Task prompt: Print the listing that follows, character for character.

Entries shown:

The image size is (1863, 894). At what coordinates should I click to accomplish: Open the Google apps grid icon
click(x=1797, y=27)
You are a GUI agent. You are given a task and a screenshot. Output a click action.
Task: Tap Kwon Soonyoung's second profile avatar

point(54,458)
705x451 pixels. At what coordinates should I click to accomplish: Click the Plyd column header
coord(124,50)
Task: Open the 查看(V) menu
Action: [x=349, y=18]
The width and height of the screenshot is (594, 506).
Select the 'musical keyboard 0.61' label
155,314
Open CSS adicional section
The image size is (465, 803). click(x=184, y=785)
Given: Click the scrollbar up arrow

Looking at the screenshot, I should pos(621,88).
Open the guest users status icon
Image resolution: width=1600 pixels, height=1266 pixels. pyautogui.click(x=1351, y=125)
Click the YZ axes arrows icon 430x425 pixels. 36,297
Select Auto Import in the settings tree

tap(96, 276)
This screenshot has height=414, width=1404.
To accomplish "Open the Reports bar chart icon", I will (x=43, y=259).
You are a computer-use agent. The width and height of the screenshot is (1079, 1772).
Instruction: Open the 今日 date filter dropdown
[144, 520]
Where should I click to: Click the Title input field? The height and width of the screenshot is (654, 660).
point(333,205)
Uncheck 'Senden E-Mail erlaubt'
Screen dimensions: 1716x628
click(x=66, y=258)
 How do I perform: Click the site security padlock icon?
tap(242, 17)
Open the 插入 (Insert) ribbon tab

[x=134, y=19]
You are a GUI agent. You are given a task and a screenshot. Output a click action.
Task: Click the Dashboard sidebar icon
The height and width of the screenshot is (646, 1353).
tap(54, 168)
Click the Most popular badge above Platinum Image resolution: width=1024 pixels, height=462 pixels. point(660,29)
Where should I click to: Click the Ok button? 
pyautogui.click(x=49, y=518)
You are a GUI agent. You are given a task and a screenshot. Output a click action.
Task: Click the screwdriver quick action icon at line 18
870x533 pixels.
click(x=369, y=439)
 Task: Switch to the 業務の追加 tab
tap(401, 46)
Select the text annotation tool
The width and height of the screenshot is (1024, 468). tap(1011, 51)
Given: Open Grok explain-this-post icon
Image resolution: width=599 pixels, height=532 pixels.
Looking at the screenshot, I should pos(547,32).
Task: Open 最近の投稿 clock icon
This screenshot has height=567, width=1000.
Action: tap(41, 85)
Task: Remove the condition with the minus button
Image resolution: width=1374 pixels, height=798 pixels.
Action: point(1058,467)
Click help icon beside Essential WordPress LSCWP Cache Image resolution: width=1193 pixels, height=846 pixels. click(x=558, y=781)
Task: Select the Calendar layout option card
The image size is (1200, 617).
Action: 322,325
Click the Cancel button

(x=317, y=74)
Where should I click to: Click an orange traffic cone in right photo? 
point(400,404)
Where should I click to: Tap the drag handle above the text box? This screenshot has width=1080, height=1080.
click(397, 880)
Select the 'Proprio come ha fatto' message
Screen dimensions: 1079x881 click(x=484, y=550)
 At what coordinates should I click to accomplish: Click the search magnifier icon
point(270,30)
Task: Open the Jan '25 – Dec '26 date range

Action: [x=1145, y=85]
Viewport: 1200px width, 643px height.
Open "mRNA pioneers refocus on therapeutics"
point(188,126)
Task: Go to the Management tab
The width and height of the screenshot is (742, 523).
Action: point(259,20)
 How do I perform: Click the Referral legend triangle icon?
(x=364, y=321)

Your response:
The image size is (1863, 894). At what coordinates should I click to accomplish: Open the Google apps grid icon
click(x=1797, y=27)
You are a GUI agent. You are given a task and a screenshot. Output a click action.
Task: Tap Kwon Soonyoung's second profile avatar

point(54,458)
705x451 pixels. At what coordinates should I click to accomplish: Click the Plyd column header
coord(124,50)
Task: Open the 查看(V) menu
Action: [x=349, y=18]
The width and height of the screenshot is (594, 506).
Select the 'musical keyboard 0.61' label
155,314
Open CSS adicional section
The image size is (465, 803). click(x=184, y=785)
Given: Click the scrollbar up arrow

Looking at the screenshot, I should pos(621,88).
Open the guest users status icon
Image resolution: width=1600 pixels, height=1266 pixels. pyautogui.click(x=1351, y=125)
Click the YZ axes arrows icon 430x425 pixels. 36,297
Select Auto Import in the settings tree

tap(96, 276)
This screenshot has height=414, width=1404.
To accomplish "Open the Reports bar chart icon", I will (x=43, y=259).
You are a computer-use agent. The width and height of the screenshot is (1079, 1772).
Instruction: Open the 今日 date filter dropdown
[144, 520]
Where should I click to: Click the Title input field? The height and width of the screenshot is (654, 660).
point(333,205)
Uncheck 'Senden E-Mail erlaubt'
Screen dimensions: 1716x628
click(x=66, y=258)
 How do I perform: Click the site security padlock icon?
tap(242, 17)
Open the 插入 (Insert) ribbon tab

[x=134, y=19]
You are a GUI agent. You are given a task and a screenshot. Output a click action.
Task: Click the Dashboard sidebar icon
The height and width of the screenshot is (646, 1353).
tap(54, 168)
Click the Most popular badge above Platinum Image resolution: width=1024 pixels, height=462 pixels. point(660,29)
Where should I click to: Click the Ok button? 
pyautogui.click(x=49, y=518)
You are a GUI agent. You are given a task and a screenshot. Output a click action.
Task: Click the screwdriver quick action icon at line 18
870x533 pixels.
click(x=369, y=439)
 Task: Switch to the 業務の追加 tab
tap(401, 46)
Select the text annotation tool
The width and height of the screenshot is (1024, 468). tap(1011, 51)
Given: Open Grok explain-this-post icon
Image resolution: width=599 pixels, height=532 pixels.
Looking at the screenshot, I should pos(547,32).
Task: Open 最近の投稿 clock icon
This screenshot has height=567, width=1000.
Action: tap(41, 85)
Task: Remove the condition with the minus button
Image resolution: width=1374 pixels, height=798 pixels.
Action: point(1058,467)
Click help icon beside Essential WordPress LSCWP Cache Image resolution: width=1193 pixels, height=846 pixels. click(x=558, y=781)
Task: Select the Calendar layout option card
The image size is (1200, 617).
Action: 322,325
Click the Cancel button

(x=317, y=74)
Where should I click to: Click an orange traffic cone in right photo? 
point(400,404)
Where should I click to: Tap the drag handle above the text box? This screenshot has width=1080, height=1080.
click(397, 880)
Select the 'Proprio come ha fatto' message
Screen dimensions: 1079x881 click(x=484, y=550)
 At what coordinates should I click to accomplish: Click the search magnifier icon
point(270,30)
Task: Open the Jan '25 – Dec '26 date range

Action: [x=1145, y=85]
Viewport: 1200px width, 643px height.
Open "mRNA pioneers refocus on therapeutics"
point(188,126)
Task: Go to the Management tab
The width and height of the screenshot is (742, 523).
Action: point(259,20)
 How do I perform: Click the Referral legend triangle icon?
(x=364, y=321)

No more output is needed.